“メタ”の世界−ちょっと難しい話ですけど
CNET Japan Newsletter 2006/02/07【渡辺聡・情報化社会の航海図】から。実体物である「モノ」よりも、そのひとつ上の(奥の)メタ領域のモノが価値を持ってきている、という話。抽象的に見えるけれど、具体レベルでそのような事態が確認できる事例があるように思える。
アトムからビットへ。ネグロポンテは語った。データからメタデータへ。サプライからデマンドへ。今起きていることをこのように括れる。
■ビーイング・メタ・デジタル(2):メディアからメタメディアへ
メタ層への価値移転はメディアの領域でも落ちている。分かりやすいケースを順に整理していきたい。
供給側が増え、相対的に需要が足りなくなると、ユーザー側に立っている方がビジネスのポジションは強くなる。希少資源へのアクセスとコントロールを握っている方が強いのは今も昔も変わらない。
■ビーイング・メタ・デジタル(4):コンサンプションセントリックと流通支配
セマンティクスの理解とメタデータの取り込み、ユーザー行動の理解度向上は、レレバンシー向上に留まらず、レコメンデーション精度の向上にも繋がる。ユーザーが欲しいものが何かを捉え、既存のものに限らず更に追加提案を行う。何が有用で何が有用で無いのか、コンテンツの提供側よりも理解が進めば支配力は増す。

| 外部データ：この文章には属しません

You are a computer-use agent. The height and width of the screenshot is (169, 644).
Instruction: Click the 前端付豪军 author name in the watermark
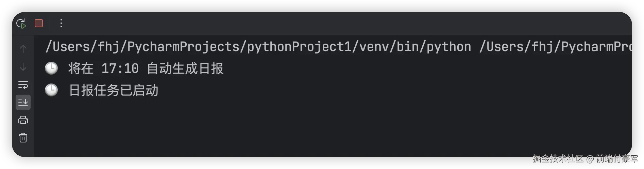617,158
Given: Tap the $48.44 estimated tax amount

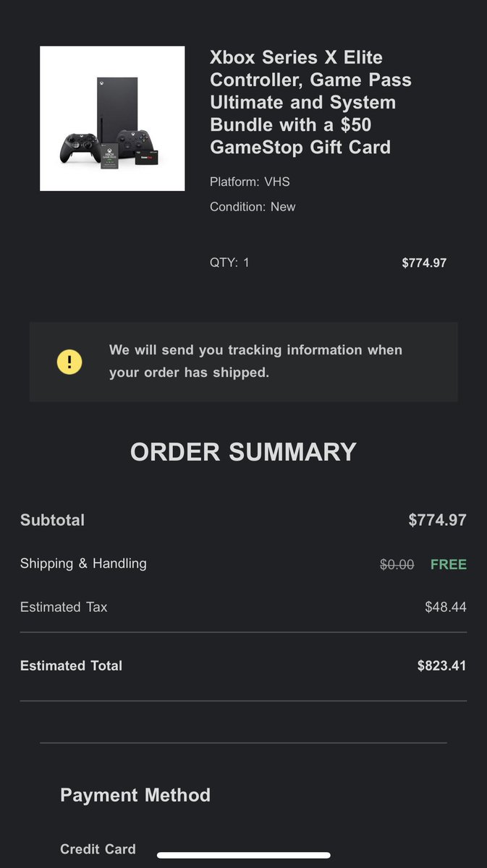Looking at the screenshot, I should [x=446, y=607].
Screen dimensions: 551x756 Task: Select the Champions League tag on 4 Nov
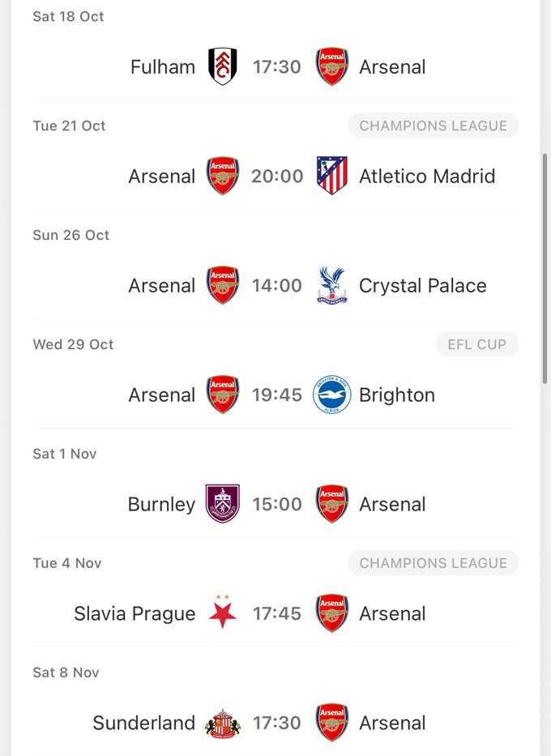click(x=433, y=563)
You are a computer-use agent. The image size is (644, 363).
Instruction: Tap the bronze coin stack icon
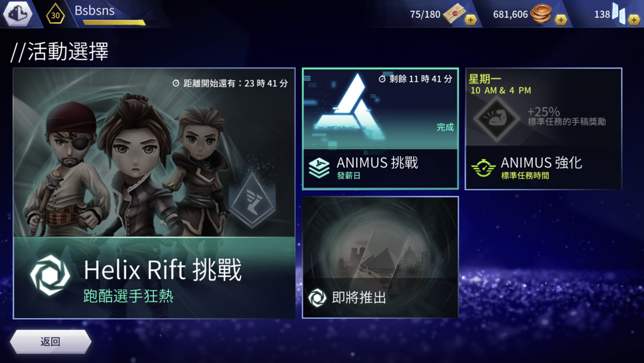coord(541,14)
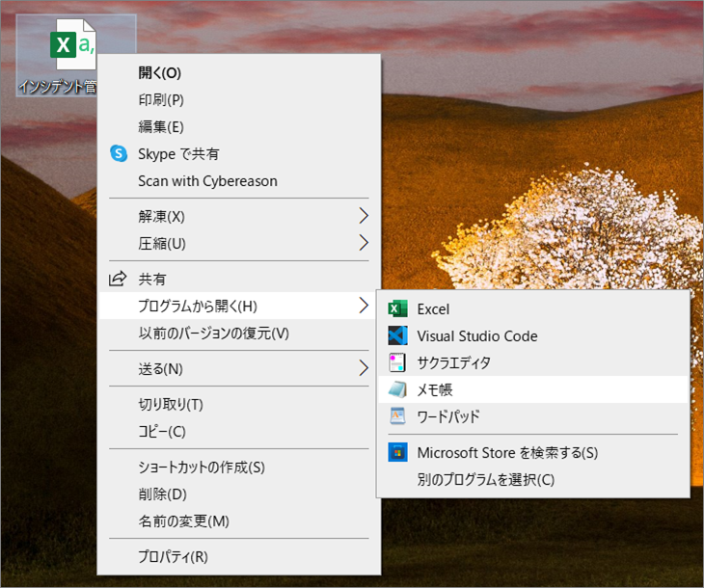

ちょっと難しい話ですが、たとえば(1)で、金融を例にとると、マネー自体よりも、そこから派生したデリバティブのような商品、流通なら、物品販売自体よりも何がいくら売れているかといったPOSデータ自体の方が商品としての価値を持っているという話。さらに、(2)のメディアについては、ブログやソーシャル・ニュースなどのような記事自体よりも、その集約や解説などに価値が移ってきている、という話です。
私たちも、情報の出し方として考えないといけないなと思います。メディアはここの情報を扱いつつ、それを束ねて提供するという意味では“メタ”的要素ももちつつ、まとめ方としての紙媒体と電子媒体のコンビネーションなど、もう少し統合的に見直さなければならない時期に、遅まきながら来ているなぁ、と感じる話でした。上のような分析は、既にけっこう進んでいるはず、です。もっと勉強しないと。